1. Contract: An option is a contract and legally binding.
2. Right to buy or sell: The buyer of the option has the right to buy or sell stocks.
- Call option: Right to buy stocks
- Put option: Right to sell stocks
3. Expiration time: The option has an expiration time. If you buy an option that expires in 30 days, you have the right to buy or sell the stock for those 30 days.
4. Agreed price: The price at which the buyer has the right to buy or sell the stocks is fixed. This is called the strike price.
5. Contract of 100: Each contract gives the buyer of the option to buy or sell 100 shares of the stock
6. Expiration date: Usually the 3rd Friday of the month
7. Premium: The money paid to purchase the option, a small percentage of the stock’s price.

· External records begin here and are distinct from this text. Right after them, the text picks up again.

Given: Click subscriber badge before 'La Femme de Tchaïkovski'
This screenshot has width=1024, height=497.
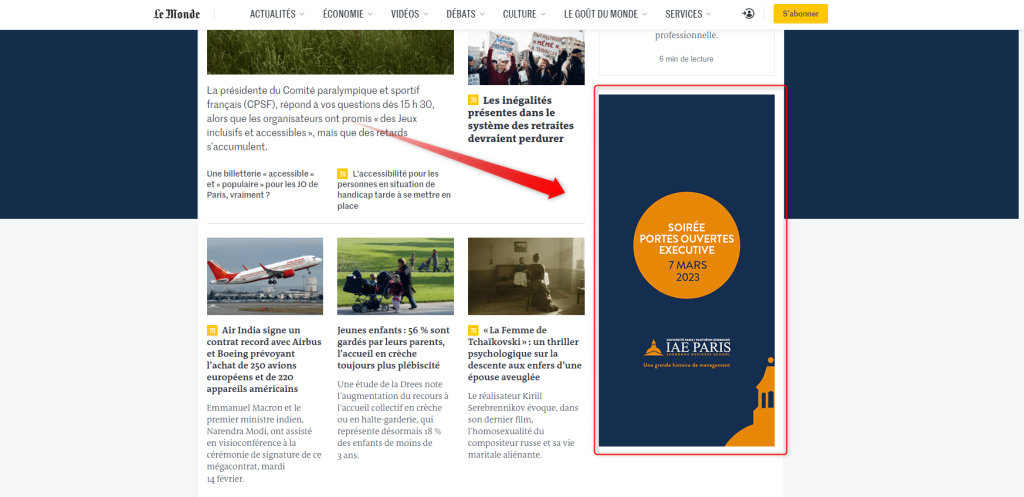Looking at the screenshot, I should (x=473, y=330).
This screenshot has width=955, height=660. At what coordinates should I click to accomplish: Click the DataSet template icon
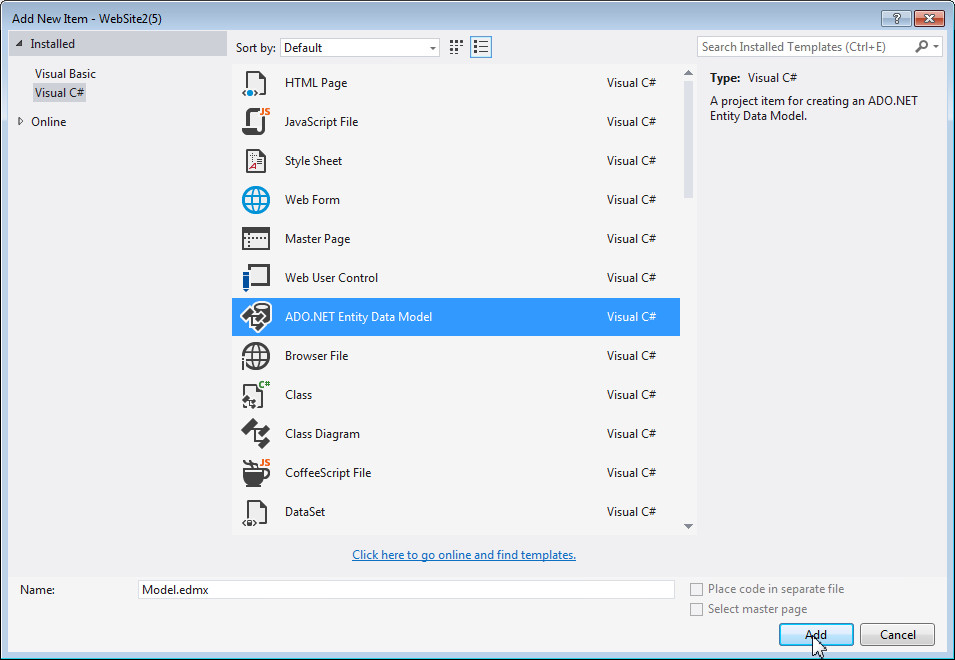(x=256, y=511)
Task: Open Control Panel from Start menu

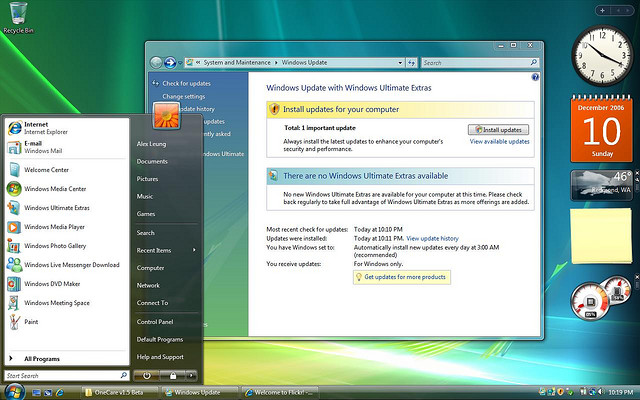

Using put options to milk the stock market
Let us say you have a strong stock like Coca-Cola. The price of the stock is $40. I think the stock is overvalued at $ 40. I am only willing to pay $36 for the stock.
Some investors have bought Coca-Cola stock at $40. But they want to insure themselves against a major drop in the price. They want the ability to sell the stock at $36 if it does go down in price. To do that they have to buy a put option( right to sell the stocks). They have to pay a premium for doing so. Since I am willing to buy Coca-Cola at $ 36, I can sell the put options and collect the premium.

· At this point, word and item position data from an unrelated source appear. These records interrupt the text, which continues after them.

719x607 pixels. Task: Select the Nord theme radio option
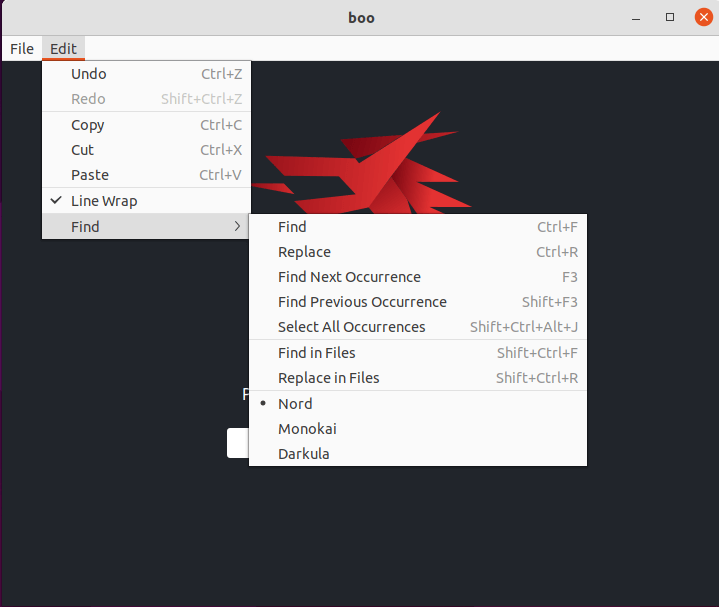click(295, 404)
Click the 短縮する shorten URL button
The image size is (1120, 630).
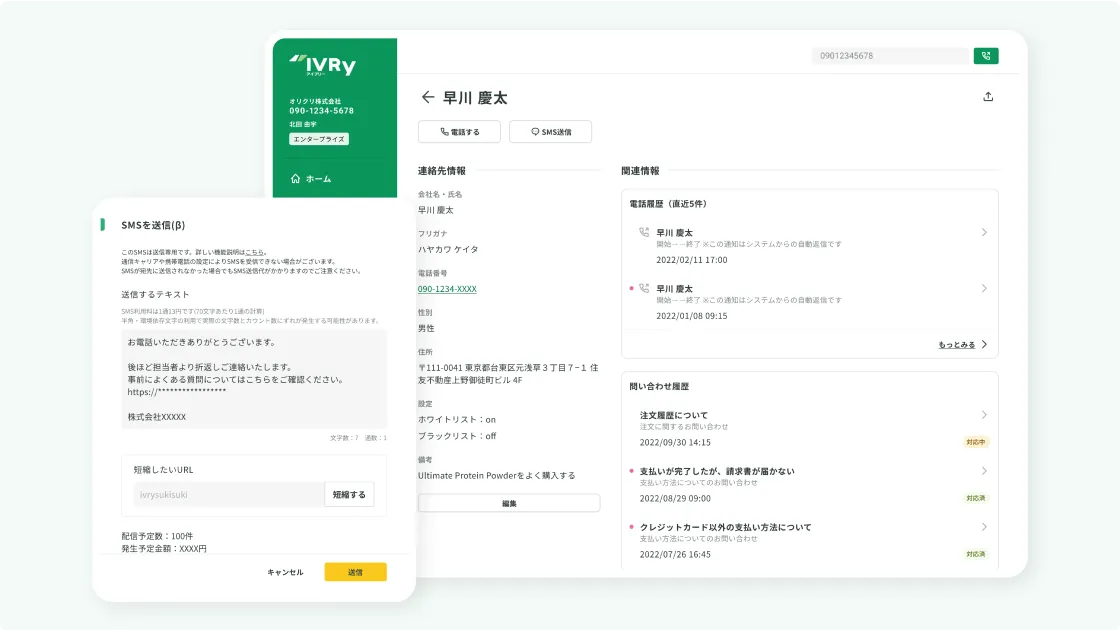click(x=349, y=494)
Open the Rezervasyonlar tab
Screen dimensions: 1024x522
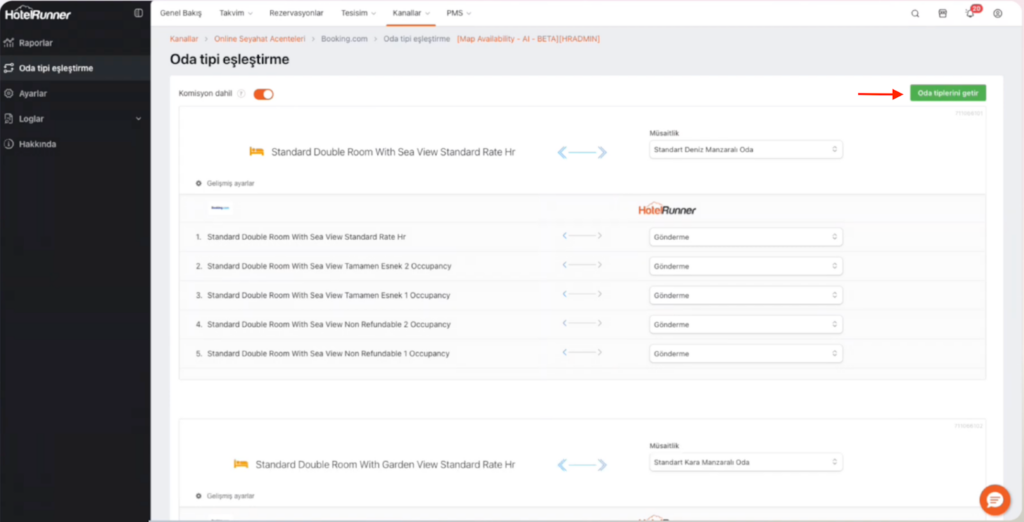(x=295, y=13)
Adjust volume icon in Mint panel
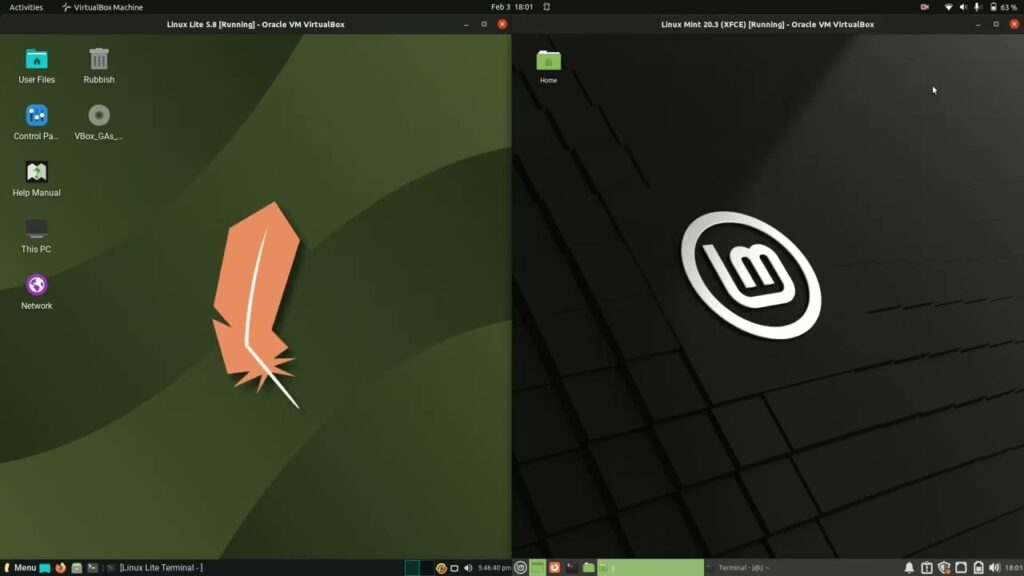The image size is (1024, 576). (994, 568)
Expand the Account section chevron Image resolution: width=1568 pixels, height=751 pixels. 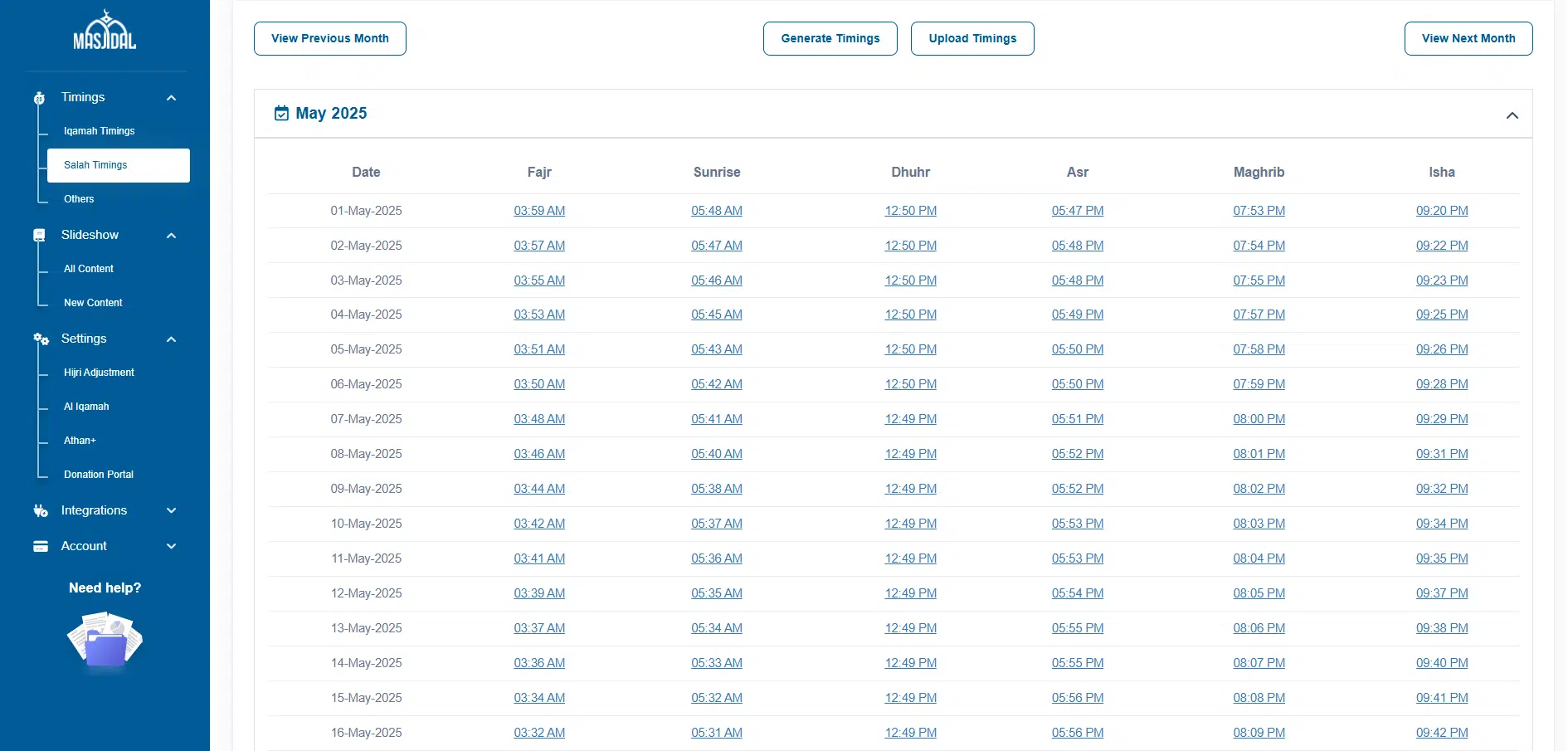point(171,546)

- If the price of Coca-Cola does not fall to $36, the premiums are mine. I make money.
- If the price of Coca-Cola falls to$ 36 or below, and the buyer of the put options decides to sell the stock, I have to buy Coca-Cola at $36. I am happy to do that, because I think that is a fair price to buy Coca-Cola.
Using call options to milk the stock market
Once, I buy Coca-Cola at 36, I have shares of Coca-Cola stock. Some investors would want the right to buy Coca-Cola stock at $40( either because they think Coca-Cola is going to $44 or because they are shorting Coca-Cola and want to insure themselves against a rise in Coca-Cola’s price). This means they have to buy a call option. Since I already hold the stocks at $36, I will sell the call options and collect the premium.

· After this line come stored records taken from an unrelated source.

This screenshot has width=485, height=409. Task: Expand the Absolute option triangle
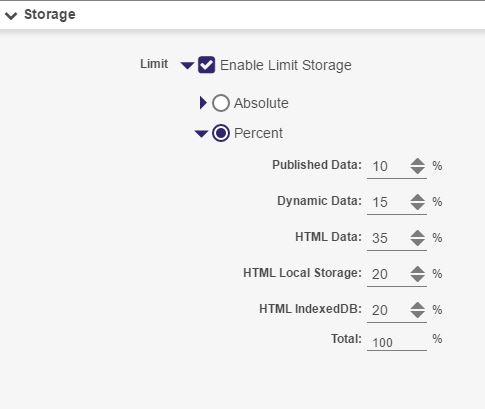[x=203, y=103]
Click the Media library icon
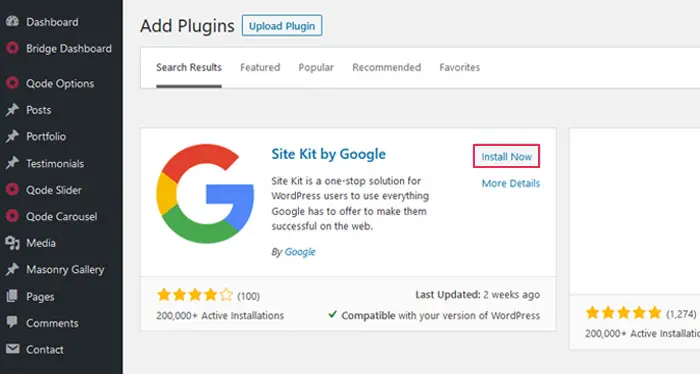The height and width of the screenshot is (374, 700). pos(12,243)
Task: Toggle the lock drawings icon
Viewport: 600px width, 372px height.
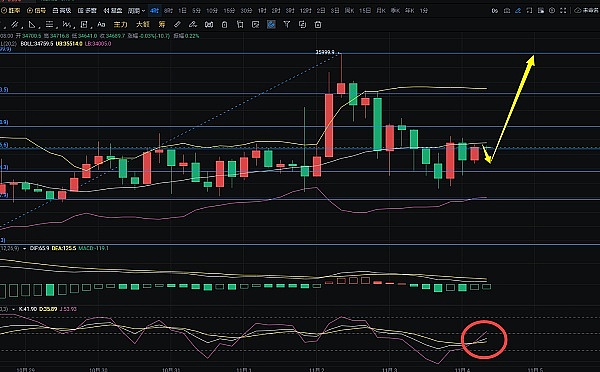Action: pos(225,24)
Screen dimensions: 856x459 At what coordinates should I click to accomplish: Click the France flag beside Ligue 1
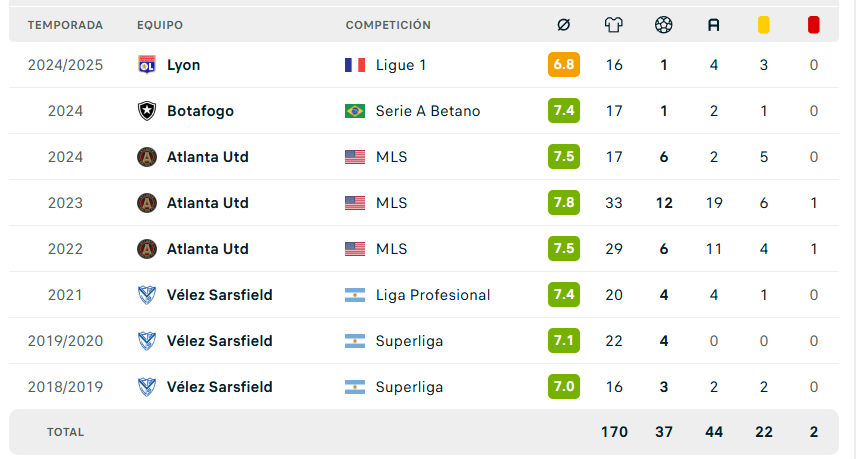point(355,65)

- If the price of Coca-Cola does not rise to $40, the premiums are mine. I make money.
- If the price of Coca-Cola rises to $40 or above, and the buyer of the call options decides to buy the stock, I sell Coca-Cola to him at$40. Once I do that, I go back to selling put options.
- You can also decide to sell a call option for $ 50 and make profit on the transaction.
- You should never sell call options if you do not own the stock. This is because you could lose a lot. For example, if Coca-Cola goes up to $50 and I do not have the stock, then I have to buy the stock at $50 and sell at $ 40, an instant 25% loss.
Understanding premiums for options:
- For Call Option:( right to buy a stock at a pre-agreed strike price): higher the strike price, lower the premium
- For Put Option:( right to sell a stock at a pre-agreed strike price): higher the strike price, higher the premium
The basic principle is that you should use only strong stocks to milk the stock market using options. Strong stocks mean stocks of blue-chip companies which have good ROIC/ROE and rising EPS with no huge debts or huge fixed costs and no falling product price. If you use options in such a way, it is reasonably safe.